3.  Melaksanakan putusan yang telah diambil.[13]
H. Emerging Technical Models
Suatu model pengembangan kurikulum yang dipengaruhi oleh perkembangan iptek serta nilai efisiensi dan efektivitas dalam bisnis.[14] Karena perkembangan bidang teknologi dan ilmu pengetahuan serta nilai-nilai efisiensi dan efektivitas dalam bisnis, juga mempengaruhi perkembangan model kurikulum. Tumbuh kecenderungan-kecenderungan baru yang didasarkan atas hal itu, diantaranya :
1) The Behavioral Analysis Model. Menekankan penguasaan perilaku atau kemampuan. Suatu perilaku / kemampuan yang kompleks diuraikan menjadi perilaku yang sederhana yang tersusun secara hirarkis.
2) The System Analysis Model. Berasal dari gerakan efisiensi bisnis. Langkah pertama model ini adalah menentukan spesifikasi perangkat hasil belajar yang harus dikuasi siswa. Langkah kedua menyusun instrumen untuk menilai ketercapaian hasil belajar tersebut. Langkah ketiga mengidentifikasi tahap-tahap hasil yang dicapai serta perkiraan biaya yang diperlukan. Langkah keempat membandingkan biaya dan keuntungan dari beberapa program pendidikan.
3) The Computer-Based Model. Suatu pengembangan kurikulum dengan memanfaatkan komputer. Pengembangannya dimulai dengan mengidentifikasi seluruh unit kurikulum, tiap unit kurikulum telah memiliki rumusan tentang hasil yang diharapkan. Kepada para siswa dan guru diminta untuk melengkapi pertanyaan tentang unit kurikulum tersebut. Stelah diadakan pengolahan disesuaikan dengan kemampuan dan hasil belajar siswa disimpan dalam komputer.[15]
KESIMPULAN
Jadi dapat disimpulkan bahwa Pengembangan Model Kurikulum adalah suatu sistem dalam bentuk naratif, matematis, grafis, serta lambang-lambang dalam penyusunan kurikulum yang baru ataupun penyempurnaan kurikulum yang telah ada yang memberikan relevansi pada masa mendatang. Adapun model-model yang dapat digunakan dalam pengembangan kurikulum, setidak-tidaknya dikenal delapan model pengembangan kurikulum. Diantaranya: the administrative model, the grass roots model, beauchamp’s system, the demonstration model, taba’s inverted model, roger’s interpersonal relations model, the systematic action research model dan emerging tehnical model.

DAFTAR PUSTAKA
Syaodih Sukmadinata, Nana. 1997. Pengembangan Kurikulum Teori Dan Praktek. Bandung: PT Remaja Rosdakarya.
Dakir. 2010. Perencanaan Dan Pengembangan Kurikulum. Jakarta: Rineka Cipta,.
http://deryjamaluddin.page.tl/Model-Perkembangan-Kurikulum.htm.
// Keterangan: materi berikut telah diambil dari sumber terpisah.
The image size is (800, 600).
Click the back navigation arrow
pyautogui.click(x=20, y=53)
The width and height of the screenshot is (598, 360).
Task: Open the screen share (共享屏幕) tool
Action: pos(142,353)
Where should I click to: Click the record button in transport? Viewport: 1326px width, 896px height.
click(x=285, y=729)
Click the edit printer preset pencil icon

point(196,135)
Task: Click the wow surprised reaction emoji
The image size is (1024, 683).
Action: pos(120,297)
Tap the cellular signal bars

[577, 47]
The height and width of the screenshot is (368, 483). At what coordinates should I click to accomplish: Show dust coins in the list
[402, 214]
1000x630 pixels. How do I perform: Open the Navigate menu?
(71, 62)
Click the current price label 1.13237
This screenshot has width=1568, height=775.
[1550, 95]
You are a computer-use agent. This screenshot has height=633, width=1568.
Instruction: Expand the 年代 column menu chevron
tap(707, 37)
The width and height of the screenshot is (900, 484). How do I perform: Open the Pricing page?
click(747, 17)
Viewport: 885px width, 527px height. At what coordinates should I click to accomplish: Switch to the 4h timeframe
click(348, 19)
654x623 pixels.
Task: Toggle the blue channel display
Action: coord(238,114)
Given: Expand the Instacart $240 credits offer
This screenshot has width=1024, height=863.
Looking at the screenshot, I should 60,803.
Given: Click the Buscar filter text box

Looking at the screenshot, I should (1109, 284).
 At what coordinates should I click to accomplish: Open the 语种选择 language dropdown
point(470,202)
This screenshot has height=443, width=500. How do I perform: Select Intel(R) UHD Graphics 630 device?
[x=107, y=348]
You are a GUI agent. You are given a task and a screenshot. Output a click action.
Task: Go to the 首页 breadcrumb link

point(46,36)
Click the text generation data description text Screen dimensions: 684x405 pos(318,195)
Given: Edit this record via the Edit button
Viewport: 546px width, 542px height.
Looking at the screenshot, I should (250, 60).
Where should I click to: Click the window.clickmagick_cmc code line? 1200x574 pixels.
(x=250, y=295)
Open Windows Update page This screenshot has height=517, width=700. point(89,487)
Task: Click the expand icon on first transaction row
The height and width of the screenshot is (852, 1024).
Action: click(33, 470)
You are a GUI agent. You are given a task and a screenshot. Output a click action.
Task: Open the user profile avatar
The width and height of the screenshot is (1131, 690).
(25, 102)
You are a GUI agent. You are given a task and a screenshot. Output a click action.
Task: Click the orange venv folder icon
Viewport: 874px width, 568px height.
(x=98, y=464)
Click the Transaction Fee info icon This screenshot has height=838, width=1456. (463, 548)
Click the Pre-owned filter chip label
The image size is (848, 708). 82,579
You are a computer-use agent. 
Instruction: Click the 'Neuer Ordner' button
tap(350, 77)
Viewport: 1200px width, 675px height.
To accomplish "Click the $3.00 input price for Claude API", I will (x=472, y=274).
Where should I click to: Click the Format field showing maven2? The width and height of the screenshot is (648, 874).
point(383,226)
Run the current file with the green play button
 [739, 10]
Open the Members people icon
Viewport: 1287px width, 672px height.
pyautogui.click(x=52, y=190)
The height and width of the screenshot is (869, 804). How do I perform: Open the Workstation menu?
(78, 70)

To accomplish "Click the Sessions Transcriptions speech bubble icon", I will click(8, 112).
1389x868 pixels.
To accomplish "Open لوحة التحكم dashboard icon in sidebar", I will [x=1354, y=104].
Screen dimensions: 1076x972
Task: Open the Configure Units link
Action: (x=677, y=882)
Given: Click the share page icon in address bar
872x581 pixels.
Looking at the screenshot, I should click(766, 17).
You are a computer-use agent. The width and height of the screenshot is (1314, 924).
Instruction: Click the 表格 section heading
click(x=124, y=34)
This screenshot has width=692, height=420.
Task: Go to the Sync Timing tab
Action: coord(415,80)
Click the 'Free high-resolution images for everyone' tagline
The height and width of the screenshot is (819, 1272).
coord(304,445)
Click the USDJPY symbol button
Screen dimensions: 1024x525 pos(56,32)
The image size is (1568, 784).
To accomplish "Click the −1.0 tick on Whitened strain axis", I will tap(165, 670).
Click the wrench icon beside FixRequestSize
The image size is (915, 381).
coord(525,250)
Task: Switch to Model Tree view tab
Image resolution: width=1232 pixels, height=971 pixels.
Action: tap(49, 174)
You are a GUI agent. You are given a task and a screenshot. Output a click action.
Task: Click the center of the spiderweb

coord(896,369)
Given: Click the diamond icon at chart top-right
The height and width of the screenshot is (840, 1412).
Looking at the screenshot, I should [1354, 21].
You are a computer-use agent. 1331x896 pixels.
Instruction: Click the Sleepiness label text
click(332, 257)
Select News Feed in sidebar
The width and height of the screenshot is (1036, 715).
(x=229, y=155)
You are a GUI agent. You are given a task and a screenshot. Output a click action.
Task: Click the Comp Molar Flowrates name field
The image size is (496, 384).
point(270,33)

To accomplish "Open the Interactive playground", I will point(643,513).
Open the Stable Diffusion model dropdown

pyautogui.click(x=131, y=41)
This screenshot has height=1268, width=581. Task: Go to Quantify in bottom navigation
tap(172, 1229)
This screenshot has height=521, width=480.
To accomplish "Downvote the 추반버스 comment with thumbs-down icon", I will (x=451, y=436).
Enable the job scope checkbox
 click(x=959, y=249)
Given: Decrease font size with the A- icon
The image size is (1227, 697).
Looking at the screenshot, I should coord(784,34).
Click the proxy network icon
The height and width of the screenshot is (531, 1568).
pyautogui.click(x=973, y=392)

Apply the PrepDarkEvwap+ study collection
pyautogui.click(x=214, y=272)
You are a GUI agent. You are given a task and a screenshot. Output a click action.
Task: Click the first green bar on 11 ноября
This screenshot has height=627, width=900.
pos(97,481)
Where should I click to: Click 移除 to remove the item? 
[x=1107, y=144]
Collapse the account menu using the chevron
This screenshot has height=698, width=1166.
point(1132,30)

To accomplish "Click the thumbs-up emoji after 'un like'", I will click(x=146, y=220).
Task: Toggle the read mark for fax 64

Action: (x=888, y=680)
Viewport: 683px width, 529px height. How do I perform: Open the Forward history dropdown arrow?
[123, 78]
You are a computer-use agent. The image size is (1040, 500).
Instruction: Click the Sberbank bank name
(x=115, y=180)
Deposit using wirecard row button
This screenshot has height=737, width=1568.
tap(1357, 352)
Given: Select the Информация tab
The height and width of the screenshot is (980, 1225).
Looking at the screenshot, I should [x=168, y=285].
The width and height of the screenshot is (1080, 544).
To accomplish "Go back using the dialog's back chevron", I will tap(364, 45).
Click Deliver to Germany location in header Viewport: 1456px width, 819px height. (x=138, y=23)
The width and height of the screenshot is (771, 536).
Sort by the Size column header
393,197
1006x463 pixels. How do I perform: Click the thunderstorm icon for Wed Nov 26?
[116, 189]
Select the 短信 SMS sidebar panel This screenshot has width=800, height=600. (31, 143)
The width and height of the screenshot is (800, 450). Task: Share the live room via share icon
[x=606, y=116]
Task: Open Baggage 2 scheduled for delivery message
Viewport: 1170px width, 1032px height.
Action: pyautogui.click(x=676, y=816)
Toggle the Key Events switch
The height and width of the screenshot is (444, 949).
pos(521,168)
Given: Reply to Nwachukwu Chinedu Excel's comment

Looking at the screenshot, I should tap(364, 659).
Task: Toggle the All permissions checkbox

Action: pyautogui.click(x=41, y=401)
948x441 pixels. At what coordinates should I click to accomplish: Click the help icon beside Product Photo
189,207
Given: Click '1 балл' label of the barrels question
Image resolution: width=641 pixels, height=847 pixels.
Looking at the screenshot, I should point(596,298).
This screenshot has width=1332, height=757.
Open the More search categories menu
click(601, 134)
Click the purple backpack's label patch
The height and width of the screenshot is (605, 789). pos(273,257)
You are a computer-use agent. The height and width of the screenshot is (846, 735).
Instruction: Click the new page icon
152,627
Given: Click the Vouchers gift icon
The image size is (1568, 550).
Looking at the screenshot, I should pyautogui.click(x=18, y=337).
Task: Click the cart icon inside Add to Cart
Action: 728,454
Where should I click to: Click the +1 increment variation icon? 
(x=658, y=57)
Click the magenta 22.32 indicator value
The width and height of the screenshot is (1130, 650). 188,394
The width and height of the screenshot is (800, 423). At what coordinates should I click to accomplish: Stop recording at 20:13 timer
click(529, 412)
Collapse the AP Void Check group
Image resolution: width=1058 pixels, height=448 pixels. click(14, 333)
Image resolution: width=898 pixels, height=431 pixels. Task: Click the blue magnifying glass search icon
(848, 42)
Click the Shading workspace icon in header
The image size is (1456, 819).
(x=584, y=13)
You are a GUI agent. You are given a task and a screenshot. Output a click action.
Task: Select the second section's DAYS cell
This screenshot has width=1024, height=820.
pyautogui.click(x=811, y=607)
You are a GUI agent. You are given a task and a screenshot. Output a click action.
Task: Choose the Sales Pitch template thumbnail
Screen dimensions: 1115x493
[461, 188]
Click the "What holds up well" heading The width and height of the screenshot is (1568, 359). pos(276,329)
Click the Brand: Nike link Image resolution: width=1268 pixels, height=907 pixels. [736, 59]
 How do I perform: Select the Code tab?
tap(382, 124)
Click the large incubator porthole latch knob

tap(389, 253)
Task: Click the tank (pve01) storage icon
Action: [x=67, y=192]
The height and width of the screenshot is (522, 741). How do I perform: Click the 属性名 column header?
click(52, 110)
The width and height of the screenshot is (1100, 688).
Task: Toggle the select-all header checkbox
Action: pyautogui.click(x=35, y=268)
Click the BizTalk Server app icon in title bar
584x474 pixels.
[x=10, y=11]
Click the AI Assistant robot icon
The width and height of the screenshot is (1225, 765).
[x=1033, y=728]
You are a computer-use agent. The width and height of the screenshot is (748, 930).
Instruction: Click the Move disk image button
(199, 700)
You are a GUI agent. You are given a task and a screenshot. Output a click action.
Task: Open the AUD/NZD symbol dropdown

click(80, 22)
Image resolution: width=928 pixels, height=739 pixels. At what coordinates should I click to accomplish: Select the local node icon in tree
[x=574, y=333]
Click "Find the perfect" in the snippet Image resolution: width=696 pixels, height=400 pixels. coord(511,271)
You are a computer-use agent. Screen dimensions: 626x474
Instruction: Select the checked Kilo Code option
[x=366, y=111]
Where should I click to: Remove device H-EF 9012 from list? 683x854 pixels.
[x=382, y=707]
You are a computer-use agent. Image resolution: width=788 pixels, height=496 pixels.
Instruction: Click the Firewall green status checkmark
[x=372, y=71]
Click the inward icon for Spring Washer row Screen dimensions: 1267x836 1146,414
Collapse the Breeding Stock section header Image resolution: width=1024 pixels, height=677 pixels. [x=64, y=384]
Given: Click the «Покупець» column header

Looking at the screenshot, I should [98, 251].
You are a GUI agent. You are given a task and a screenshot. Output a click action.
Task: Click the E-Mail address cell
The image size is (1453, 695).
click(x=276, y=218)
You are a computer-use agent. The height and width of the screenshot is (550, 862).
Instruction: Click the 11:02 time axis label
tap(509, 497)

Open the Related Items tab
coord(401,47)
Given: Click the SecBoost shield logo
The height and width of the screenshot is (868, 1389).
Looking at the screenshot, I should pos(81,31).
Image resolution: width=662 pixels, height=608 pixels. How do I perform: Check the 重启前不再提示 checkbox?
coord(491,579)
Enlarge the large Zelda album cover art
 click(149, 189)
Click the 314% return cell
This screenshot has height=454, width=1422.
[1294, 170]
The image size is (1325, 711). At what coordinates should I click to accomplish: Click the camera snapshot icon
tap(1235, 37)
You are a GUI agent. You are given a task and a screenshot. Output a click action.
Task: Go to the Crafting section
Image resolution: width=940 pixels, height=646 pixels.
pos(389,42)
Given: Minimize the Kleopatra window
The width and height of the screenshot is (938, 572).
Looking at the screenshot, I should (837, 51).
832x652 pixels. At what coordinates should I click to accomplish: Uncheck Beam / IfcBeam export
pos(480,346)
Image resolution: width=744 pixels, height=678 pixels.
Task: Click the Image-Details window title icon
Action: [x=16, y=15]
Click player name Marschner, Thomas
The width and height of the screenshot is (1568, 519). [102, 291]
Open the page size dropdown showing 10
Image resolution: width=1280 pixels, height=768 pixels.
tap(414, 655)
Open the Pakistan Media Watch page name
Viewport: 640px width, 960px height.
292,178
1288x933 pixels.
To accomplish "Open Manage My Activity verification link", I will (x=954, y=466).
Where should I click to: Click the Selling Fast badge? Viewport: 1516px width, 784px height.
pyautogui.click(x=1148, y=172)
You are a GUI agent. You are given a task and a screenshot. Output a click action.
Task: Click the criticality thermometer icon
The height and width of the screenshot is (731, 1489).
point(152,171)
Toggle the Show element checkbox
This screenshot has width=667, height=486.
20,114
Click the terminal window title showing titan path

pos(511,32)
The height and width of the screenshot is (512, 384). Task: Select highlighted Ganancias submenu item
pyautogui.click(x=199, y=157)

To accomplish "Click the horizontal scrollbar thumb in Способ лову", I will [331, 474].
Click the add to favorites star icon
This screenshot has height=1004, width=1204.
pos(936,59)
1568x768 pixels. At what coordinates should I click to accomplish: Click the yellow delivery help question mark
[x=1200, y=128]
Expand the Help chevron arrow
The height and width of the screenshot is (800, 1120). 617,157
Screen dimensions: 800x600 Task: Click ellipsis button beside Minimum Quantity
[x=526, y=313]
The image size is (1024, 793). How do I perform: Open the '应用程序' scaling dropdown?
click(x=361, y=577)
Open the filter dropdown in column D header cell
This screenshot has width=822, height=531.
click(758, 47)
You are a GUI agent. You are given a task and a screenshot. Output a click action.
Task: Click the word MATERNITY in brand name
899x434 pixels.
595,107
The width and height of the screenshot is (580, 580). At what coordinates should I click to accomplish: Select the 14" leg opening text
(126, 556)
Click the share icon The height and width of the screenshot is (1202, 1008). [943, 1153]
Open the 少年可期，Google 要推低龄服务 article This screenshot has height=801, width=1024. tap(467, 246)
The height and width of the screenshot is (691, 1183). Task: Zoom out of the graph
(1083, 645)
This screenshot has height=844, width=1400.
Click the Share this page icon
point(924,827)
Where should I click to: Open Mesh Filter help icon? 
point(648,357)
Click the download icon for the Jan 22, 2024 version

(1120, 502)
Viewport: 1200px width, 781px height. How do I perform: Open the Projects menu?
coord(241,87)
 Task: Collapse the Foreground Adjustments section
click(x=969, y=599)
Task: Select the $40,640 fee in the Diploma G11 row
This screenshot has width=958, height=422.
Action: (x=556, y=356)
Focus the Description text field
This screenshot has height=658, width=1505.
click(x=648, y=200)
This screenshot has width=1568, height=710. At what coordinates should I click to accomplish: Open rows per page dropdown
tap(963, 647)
[2] Nana Syaodih Sukmadinata, Pengembangan Kurikulum Teori Dan Praktek, (Bandung: PT Remaja Rosdakarya, 1997), Hlm 161
[3] Nana syaodih sukmadinata, ibid, hlm 161
[5]  Nana syaodih sukmadinata, ibid, hlm 163
[7]  Nana syaodih sukmadinata, ibid, hlm 164
[8]  Nana syaodih sukmadinata, ibid, hlm 165-166
[10]  Nana syaodih sukmadinata, ibid, hlm 166-167


[11] Nana syaodih sukmadinata, ibid, hlm 167-168
[12] Nana syaodih sukmadinata, ibid, hlm 169-170
[13] H. Dakir, Perencanaan Dan Pengembangan Kurikulum, (Jakarta: Rineka Cipta, 2010), Hlm 108.
[14] http://deryjamaluddin.page.tl/Model-Perkembangan-Kurikulum.htm. diakses tanggal 3 nofember 2010 pukul 11.16 WIB
[15] Nana syaodih sukmadinata, ibid, hlm 170.